*Task description*
Swap every "GUI agent" in the records below for "screen agent" and reproduce all of the lines with nothing else changed.

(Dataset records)
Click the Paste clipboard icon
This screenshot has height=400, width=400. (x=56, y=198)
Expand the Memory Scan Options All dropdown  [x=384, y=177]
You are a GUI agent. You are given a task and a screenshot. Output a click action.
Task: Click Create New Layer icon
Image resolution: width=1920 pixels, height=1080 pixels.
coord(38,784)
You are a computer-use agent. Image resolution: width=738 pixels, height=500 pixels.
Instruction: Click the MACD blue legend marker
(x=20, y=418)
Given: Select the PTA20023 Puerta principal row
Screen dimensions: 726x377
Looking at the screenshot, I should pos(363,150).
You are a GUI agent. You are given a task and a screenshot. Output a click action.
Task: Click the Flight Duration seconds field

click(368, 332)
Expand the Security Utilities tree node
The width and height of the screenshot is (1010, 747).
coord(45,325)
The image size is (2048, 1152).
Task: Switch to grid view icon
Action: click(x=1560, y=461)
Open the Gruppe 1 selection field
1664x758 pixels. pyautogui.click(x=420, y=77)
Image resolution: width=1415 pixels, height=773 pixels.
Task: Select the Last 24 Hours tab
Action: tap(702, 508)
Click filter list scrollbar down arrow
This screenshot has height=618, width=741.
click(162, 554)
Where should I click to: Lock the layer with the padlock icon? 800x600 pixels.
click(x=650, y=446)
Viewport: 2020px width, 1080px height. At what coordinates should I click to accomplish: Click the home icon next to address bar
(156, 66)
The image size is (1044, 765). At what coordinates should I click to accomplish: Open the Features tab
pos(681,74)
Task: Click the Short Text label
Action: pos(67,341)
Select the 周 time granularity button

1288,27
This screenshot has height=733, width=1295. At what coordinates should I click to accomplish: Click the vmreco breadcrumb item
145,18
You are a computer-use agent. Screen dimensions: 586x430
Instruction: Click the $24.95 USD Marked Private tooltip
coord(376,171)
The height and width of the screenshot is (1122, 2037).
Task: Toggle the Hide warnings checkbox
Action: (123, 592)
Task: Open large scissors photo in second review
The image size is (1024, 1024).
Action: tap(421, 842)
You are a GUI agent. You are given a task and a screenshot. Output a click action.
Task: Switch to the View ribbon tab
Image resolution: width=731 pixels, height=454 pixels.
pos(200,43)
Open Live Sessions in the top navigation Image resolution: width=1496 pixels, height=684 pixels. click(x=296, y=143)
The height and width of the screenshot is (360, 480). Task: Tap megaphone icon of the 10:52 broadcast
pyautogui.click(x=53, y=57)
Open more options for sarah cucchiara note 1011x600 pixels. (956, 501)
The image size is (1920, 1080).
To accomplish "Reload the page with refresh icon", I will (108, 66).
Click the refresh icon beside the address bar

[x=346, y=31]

*Answer to the exercise*
Click the Paste clipboard icon
This screenshot has height=400, width=400. (x=56, y=198)
Expand the Memory Scan Options All dropdown  [x=384, y=177]
You are a screen agent. You are given a task and a screenshot. Output a click action.
Task: Click Create New Layer icon
Image resolution: width=1920 pixels, height=1080 pixels.
coord(38,784)
You are a computer-use agent. Image resolution: width=738 pixels, height=500 pixels.
Instruction: Click the MACD blue legend marker
(x=20, y=418)
Given: Select the PTA20023 Puerta principal row
Screen dimensions: 726x377
Looking at the screenshot, I should pos(363,150).
You are a screen agent. You are given a task and a screenshot. Output a click action.
Task: Click the Flight Duration seconds field

click(368, 332)
Expand the Security Utilities tree node
The width and height of the screenshot is (1010, 747).
coord(45,325)
The image size is (2048, 1152).
Task: Switch to grid view icon
Action: click(x=1560, y=461)
Open the Gruppe 1 selection field
1664x758 pixels. pyautogui.click(x=420, y=77)
Image resolution: width=1415 pixels, height=773 pixels.
Task: Select the Last 24 Hours tab
Action: tap(702, 508)
Click filter list scrollbar down arrow
This screenshot has height=618, width=741.
click(162, 554)
Where should I click to: Lock the layer with the padlock icon? 800x600 pixels.
click(x=650, y=446)
Viewport: 2020px width, 1080px height. At what coordinates should I click to accomplish: Click the home icon next to address bar
(156, 66)
The image size is (1044, 765). At what coordinates should I click to accomplish: Open the Features tab
pos(681,74)
Task: Click the Short Text label
Action: pos(67,341)
Select the 周 time granularity button

1288,27
This screenshot has height=733, width=1295. At what coordinates should I click to accomplish: Click the vmreco breadcrumb item
145,18
You are a computer-use agent. Screen dimensions: 586x430
Instruction: Click the $24.95 USD Marked Private tooltip
coord(376,171)
The height and width of the screenshot is (1122, 2037).
Task: Toggle the Hide warnings checkbox
Action: (123, 592)
Task: Open large scissors photo in second review
The image size is (1024, 1024).
Action: tap(421, 842)
You are a screen agent. You are given a task and a screenshot. Output a click action.
Task: Switch to the View ribbon tab
Image resolution: width=731 pixels, height=454 pixels.
pos(200,43)
Open Live Sessions in the top navigation Image resolution: width=1496 pixels, height=684 pixels. click(x=296, y=143)
The height and width of the screenshot is (360, 480). Task: Tap megaphone icon of the 10:52 broadcast
pyautogui.click(x=53, y=57)
Open more options for sarah cucchiara note 1011x600 pixels. (956, 501)
The image size is (1920, 1080).
To accomplish "Reload the page with refresh icon", I will (108, 66).
Click the refresh icon beside the address bar

[x=346, y=31]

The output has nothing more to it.